EXERCISE DESCRIPTION:
Could you write out each of the records below exactly?

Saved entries

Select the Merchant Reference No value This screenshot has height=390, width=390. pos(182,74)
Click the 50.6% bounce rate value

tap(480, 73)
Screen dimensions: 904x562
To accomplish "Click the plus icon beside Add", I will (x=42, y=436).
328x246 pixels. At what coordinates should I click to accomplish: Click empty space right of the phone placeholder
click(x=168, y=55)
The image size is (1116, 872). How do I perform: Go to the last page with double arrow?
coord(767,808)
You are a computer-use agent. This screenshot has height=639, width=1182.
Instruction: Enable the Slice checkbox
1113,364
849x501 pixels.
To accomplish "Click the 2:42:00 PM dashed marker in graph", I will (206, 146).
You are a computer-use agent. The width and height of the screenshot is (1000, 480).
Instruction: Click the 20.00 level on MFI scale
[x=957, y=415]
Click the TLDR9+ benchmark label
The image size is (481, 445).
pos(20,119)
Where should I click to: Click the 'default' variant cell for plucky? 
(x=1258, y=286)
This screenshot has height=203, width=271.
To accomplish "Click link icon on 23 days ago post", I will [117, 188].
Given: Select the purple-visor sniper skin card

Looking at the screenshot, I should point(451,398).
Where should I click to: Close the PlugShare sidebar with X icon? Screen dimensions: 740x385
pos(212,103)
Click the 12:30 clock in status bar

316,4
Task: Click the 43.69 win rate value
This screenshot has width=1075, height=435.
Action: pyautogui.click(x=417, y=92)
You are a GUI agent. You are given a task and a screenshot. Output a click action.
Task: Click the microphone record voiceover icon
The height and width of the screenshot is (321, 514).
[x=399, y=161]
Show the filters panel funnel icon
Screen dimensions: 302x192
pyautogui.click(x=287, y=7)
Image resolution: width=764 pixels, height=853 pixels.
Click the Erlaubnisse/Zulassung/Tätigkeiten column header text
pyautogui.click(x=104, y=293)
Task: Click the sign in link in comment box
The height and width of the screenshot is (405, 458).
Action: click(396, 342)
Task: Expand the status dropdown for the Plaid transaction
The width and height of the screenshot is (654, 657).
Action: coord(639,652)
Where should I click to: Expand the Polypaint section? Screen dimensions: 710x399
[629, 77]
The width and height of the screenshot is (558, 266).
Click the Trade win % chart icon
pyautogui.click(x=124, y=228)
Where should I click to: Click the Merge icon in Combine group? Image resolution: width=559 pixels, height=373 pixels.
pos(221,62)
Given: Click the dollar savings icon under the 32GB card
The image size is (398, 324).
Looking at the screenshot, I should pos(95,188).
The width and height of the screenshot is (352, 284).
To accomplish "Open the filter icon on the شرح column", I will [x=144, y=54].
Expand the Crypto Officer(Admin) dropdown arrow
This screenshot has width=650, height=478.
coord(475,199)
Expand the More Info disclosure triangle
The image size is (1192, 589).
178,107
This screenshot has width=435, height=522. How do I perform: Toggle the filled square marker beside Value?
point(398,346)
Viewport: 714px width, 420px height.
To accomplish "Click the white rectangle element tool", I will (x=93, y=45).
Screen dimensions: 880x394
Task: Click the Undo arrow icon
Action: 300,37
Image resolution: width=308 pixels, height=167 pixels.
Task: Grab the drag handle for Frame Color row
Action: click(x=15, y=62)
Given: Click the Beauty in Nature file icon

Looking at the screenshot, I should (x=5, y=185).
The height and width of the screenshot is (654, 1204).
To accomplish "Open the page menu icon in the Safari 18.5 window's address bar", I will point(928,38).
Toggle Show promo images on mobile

ANSWER TO THIS TASK:
Select the Merchant Reference No value This screenshot has height=390, width=390. pos(182,74)
Click the 50.6% bounce rate value

tap(480, 73)
Screen dimensions: 904x562
To accomplish "Click the plus icon beside Add", I will (x=42, y=436).
328x246 pixels. At what coordinates should I click to accomplish: Click empty space right of the phone placeholder
click(x=168, y=55)
The image size is (1116, 872). How do I perform: Go to the last page with double arrow?
coord(767,808)
You are a computer-use agent. This screenshot has height=639, width=1182.
Instruction: Enable the Slice checkbox
1113,364
849x501 pixels.
To accomplish "Click the 2:42:00 PM dashed marker in graph", I will (206, 146).
You are a computer-use agent. The width and height of the screenshot is (1000, 480).
Instruction: Click the 20.00 level on MFI scale
[x=957, y=415]
Click the TLDR9+ benchmark label
The image size is (481, 445).
pos(20,119)
Where should I click to: Click the 'default' variant cell for plucky? 
(x=1258, y=286)
This screenshot has height=203, width=271.
To accomplish "Click link icon on 23 days ago post", I will [117, 188].
Given: Select the purple-visor sniper skin card

Looking at the screenshot, I should point(451,398).
Where should I click to: Close the PlugShare sidebar with X icon? Screen dimensions: 740x385
pos(212,103)
Click the 12:30 clock in status bar

316,4
Task: Click the 43.69 win rate value
This screenshot has width=1075, height=435.
Action: pyautogui.click(x=417, y=92)
You are a GUI agent. You are given a task and a screenshot. Output a click action.
Task: Click the microphone record voiceover icon
The height and width of the screenshot is (321, 514).
[x=399, y=161]
Show the filters panel funnel icon
Screen dimensions: 302x192
pyautogui.click(x=287, y=7)
Image resolution: width=764 pixels, height=853 pixels.
Click the Erlaubnisse/Zulassung/Tätigkeiten column header text
pyautogui.click(x=104, y=293)
Task: Click the sign in link in comment box
The height and width of the screenshot is (405, 458).
Action: click(396, 342)
Task: Expand the status dropdown for the Plaid transaction
The width and height of the screenshot is (654, 657).
Action: coord(639,652)
Where should I click to: Expand the Polypaint section? Screen dimensions: 710x399
[629, 77]
The width and height of the screenshot is (558, 266).
Click the Trade win % chart icon
pyautogui.click(x=124, y=228)
Where should I click to: Click the Merge icon in Combine group? Image resolution: width=559 pixels, height=373 pixels.
pos(221,62)
Given: Click the dollar savings icon under the 32GB card
The image size is (398, 324).
Looking at the screenshot, I should pos(95,188).
The width and height of the screenshot is (352, 284).
To accomplish "Open the filter icon on the شرح column", I will [x=144, y=54].
Expand the Crypto Officer(Admin) dropdown arrow
This screenshot has width=650, height=478.
coord(475,199)
Expand the More Info disclosure triangle
The image size is (1192, 589).
178,107
This screenshot has width=435, height=522. How do I perform: Toggle the filled square marker beside Value?
point(398,346)
Viewport: 714px width, 420px height.
To accomplish "Click the white rectangle element tool", I will (x=93, y=45).
Screen dimensions: 880x394
Task: Click the Undo arrow icon
Action: 300,37
Image resolution: width=308 pixels, height=167 pixels.
Task: Grab the drag handle for Frame Color row
Action: click(x=15, y=62)
Given: Click the Beauty in Nature file icon

Looking at the screenshot, I should (x=5, y=185).
The height and width of the screenshot is (654, 1204).
To accomplish "Open the page menu icon in the Safari 18.5 window's address bar", I will point(928,38).
Toggle Show promo images on mobile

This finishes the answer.